• [Records shown]
════════

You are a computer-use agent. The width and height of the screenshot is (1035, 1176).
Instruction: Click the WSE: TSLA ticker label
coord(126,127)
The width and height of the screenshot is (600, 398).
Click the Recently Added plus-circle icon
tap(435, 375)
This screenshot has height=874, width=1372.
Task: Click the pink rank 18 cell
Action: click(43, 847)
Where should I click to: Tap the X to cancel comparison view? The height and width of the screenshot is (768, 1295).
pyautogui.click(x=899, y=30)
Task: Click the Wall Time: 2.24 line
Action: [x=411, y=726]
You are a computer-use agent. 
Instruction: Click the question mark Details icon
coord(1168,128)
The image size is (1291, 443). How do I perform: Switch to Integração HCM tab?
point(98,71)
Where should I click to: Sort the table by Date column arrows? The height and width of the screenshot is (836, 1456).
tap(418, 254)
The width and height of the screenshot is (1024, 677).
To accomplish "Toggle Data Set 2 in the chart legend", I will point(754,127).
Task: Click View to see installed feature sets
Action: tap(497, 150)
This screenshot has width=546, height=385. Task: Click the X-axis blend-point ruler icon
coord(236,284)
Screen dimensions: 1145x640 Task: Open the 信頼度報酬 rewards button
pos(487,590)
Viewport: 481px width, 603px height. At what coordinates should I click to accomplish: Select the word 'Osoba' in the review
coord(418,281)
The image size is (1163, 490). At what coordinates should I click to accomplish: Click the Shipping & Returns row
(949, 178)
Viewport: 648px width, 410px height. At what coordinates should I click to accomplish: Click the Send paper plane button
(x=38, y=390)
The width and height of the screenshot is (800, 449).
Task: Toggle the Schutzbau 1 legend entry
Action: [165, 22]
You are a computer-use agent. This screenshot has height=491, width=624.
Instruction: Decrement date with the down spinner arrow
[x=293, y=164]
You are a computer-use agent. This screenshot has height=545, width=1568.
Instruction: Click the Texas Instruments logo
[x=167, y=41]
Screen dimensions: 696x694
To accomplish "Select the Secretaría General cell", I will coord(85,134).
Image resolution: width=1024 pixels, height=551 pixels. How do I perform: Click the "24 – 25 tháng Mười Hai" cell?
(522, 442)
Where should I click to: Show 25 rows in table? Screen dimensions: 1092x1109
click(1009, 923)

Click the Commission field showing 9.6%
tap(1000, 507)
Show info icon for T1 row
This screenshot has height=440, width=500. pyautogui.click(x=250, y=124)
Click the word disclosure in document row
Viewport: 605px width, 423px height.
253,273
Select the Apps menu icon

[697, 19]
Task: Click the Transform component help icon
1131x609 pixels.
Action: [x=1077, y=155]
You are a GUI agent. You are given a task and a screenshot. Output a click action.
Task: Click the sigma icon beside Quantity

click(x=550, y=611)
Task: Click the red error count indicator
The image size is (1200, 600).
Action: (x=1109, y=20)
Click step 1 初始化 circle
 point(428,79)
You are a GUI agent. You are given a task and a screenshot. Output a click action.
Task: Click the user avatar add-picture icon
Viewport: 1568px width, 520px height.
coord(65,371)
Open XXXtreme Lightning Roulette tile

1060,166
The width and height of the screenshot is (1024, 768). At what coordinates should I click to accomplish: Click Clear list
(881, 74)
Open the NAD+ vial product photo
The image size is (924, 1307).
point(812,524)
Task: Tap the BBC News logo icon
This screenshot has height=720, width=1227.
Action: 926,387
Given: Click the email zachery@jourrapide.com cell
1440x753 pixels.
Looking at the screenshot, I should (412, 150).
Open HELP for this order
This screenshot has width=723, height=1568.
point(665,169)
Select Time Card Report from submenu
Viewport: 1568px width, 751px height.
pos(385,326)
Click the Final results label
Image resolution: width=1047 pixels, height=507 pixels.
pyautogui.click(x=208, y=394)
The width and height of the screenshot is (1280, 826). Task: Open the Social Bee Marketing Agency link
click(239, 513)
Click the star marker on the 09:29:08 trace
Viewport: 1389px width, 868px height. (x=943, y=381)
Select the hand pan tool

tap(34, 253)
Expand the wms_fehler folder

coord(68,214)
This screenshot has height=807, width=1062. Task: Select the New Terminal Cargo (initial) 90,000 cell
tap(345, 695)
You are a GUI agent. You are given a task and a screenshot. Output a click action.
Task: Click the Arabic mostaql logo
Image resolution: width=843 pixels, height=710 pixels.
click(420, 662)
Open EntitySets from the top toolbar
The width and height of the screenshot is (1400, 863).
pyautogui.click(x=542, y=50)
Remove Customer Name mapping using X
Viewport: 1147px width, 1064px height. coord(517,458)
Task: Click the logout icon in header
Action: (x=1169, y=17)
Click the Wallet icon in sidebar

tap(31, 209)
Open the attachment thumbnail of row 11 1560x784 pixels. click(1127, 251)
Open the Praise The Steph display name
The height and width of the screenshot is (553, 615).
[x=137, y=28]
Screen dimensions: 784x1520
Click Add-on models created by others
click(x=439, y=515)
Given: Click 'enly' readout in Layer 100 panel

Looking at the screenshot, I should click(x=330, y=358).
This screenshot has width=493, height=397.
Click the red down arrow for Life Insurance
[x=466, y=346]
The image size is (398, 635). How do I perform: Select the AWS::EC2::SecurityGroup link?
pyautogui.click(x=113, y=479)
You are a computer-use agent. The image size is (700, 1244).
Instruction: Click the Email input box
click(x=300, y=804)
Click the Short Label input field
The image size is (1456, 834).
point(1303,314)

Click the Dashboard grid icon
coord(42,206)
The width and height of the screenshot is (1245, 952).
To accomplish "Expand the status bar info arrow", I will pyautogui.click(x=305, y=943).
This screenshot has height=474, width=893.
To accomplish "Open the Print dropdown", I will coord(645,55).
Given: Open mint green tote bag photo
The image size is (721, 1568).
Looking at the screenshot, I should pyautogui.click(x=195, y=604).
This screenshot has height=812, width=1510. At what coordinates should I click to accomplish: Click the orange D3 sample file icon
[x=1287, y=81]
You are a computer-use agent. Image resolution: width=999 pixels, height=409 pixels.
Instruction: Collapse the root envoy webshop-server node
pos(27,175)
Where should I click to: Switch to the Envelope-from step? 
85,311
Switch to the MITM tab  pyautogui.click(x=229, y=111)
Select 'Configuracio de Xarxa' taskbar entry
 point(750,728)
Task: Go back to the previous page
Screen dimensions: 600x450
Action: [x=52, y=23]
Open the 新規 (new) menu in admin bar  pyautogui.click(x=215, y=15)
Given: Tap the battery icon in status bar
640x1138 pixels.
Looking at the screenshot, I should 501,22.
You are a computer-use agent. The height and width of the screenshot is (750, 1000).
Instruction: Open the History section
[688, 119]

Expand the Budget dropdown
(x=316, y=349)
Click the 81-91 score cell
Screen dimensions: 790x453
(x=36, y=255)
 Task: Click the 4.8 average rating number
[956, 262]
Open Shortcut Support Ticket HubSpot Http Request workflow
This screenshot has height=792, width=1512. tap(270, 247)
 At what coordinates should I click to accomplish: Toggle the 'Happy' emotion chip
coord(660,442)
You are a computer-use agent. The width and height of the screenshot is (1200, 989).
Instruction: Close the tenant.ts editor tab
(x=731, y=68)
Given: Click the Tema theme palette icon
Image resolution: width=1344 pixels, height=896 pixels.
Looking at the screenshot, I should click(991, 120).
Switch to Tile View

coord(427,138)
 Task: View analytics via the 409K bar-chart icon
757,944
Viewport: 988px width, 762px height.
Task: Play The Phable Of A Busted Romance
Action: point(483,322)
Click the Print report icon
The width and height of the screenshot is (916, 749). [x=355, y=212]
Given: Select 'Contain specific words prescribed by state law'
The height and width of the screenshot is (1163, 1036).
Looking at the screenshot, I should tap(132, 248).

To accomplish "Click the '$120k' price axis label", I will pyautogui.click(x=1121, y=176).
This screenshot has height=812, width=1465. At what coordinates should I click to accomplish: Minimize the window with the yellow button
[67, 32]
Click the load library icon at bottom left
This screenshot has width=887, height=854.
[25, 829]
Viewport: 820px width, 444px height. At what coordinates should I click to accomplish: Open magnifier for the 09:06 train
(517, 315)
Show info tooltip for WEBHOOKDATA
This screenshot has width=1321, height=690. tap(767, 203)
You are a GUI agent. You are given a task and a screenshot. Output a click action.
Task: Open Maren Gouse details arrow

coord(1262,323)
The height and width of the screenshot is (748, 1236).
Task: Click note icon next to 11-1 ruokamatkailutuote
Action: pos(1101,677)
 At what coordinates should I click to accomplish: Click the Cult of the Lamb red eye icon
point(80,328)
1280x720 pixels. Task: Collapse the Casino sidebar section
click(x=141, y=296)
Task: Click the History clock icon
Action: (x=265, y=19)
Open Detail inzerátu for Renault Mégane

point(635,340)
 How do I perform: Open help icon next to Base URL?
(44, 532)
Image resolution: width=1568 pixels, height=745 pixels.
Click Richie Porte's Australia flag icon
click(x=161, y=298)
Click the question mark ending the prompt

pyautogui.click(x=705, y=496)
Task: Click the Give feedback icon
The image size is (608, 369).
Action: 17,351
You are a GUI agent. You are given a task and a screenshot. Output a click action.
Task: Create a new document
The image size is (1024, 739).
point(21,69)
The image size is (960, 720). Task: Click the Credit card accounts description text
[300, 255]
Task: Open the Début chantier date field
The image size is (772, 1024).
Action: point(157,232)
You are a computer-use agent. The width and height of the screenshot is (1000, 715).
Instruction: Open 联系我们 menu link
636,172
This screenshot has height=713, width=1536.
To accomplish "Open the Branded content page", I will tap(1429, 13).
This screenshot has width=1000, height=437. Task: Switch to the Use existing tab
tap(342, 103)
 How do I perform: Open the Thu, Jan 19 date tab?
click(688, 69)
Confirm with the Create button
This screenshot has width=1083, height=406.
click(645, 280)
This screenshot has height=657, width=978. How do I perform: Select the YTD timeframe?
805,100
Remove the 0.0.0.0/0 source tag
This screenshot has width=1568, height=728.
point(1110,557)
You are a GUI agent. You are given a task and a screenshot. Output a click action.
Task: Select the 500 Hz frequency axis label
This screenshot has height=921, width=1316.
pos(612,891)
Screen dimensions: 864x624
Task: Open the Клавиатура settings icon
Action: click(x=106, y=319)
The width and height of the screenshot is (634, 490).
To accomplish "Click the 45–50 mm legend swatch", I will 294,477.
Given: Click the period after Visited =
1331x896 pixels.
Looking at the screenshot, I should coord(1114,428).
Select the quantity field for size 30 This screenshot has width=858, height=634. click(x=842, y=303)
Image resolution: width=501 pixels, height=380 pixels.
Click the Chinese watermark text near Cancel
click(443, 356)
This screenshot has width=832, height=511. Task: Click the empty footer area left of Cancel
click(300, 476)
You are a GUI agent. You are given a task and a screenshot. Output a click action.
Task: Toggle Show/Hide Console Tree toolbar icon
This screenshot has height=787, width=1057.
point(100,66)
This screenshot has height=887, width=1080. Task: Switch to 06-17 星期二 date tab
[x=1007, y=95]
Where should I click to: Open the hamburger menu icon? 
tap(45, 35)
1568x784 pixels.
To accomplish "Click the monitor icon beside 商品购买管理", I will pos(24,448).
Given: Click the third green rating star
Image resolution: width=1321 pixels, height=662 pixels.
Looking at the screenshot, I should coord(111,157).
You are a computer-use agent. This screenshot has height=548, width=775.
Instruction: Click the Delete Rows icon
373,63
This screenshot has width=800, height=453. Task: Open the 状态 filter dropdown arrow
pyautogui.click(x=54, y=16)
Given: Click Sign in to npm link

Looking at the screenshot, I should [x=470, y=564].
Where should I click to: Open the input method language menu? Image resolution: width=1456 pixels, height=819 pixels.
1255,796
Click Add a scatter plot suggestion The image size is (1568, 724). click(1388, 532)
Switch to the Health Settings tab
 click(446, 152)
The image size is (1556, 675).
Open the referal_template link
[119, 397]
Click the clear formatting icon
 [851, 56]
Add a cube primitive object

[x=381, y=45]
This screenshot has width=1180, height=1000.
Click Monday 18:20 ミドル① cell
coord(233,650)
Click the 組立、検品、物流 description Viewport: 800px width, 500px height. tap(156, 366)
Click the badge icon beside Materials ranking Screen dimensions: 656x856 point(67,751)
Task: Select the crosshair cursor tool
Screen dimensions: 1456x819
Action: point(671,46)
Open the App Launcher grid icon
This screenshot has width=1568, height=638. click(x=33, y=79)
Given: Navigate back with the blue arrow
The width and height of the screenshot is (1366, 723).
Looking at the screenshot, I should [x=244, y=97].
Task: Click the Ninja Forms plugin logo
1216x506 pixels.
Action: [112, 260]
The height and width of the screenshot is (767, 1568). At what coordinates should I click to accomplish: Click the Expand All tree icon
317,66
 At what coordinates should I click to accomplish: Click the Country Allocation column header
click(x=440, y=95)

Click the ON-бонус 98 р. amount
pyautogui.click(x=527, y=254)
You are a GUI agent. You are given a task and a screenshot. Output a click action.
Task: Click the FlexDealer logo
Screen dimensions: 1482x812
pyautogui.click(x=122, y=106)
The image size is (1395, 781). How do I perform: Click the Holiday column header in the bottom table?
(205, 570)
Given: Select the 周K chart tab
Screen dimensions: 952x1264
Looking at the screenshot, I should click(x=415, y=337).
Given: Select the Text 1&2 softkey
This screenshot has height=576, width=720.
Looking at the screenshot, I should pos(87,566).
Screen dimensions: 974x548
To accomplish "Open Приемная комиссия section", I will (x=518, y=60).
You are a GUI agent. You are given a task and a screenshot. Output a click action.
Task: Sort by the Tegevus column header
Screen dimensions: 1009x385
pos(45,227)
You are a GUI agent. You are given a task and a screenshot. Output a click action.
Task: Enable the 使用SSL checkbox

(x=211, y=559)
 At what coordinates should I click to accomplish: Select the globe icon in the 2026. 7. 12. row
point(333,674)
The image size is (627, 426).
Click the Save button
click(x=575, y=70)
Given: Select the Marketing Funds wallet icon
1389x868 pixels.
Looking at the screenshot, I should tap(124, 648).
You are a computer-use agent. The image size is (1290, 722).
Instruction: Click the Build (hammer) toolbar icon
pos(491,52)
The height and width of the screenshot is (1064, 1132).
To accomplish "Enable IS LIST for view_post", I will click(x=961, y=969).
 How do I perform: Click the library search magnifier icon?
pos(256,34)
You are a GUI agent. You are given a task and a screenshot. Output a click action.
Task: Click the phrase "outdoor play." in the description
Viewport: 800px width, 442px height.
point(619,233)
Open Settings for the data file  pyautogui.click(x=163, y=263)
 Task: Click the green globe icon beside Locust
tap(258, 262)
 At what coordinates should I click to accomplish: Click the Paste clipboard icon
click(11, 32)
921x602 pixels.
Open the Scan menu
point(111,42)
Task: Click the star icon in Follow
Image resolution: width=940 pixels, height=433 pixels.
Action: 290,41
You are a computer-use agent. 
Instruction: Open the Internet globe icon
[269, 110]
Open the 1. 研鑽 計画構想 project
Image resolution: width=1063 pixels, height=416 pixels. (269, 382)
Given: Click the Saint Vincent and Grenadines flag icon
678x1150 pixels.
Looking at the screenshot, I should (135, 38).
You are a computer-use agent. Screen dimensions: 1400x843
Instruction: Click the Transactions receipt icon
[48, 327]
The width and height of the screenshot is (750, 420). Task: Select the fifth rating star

════════

Extract the items between the line holding "will pyautogui.click(x=1121, y=176)." and the line holding "This screenshot has width=1321, height=690.", inclusive, and repeat those lines exactly.

To accomplish "Click the '$120k' price axis label", I will pyautogui.click(x=1121, y=176).
This screenshot has height=812, width=1465. At what coordinates should I click to accomplish: Minimize the window with the yellow button
[67, 32]
Click the load library icon at bottom left
This screenshot has width=887, height=854.
[25, 829]
Viewport: 820px width, 444px height. At what coordinates should I click to accomplish: Open magnifier for the 09:06 train
(517, 315)
Show info tooltip for WEBHOOKDATA
This screenshot has width=1321, height=690. tap(767, 203)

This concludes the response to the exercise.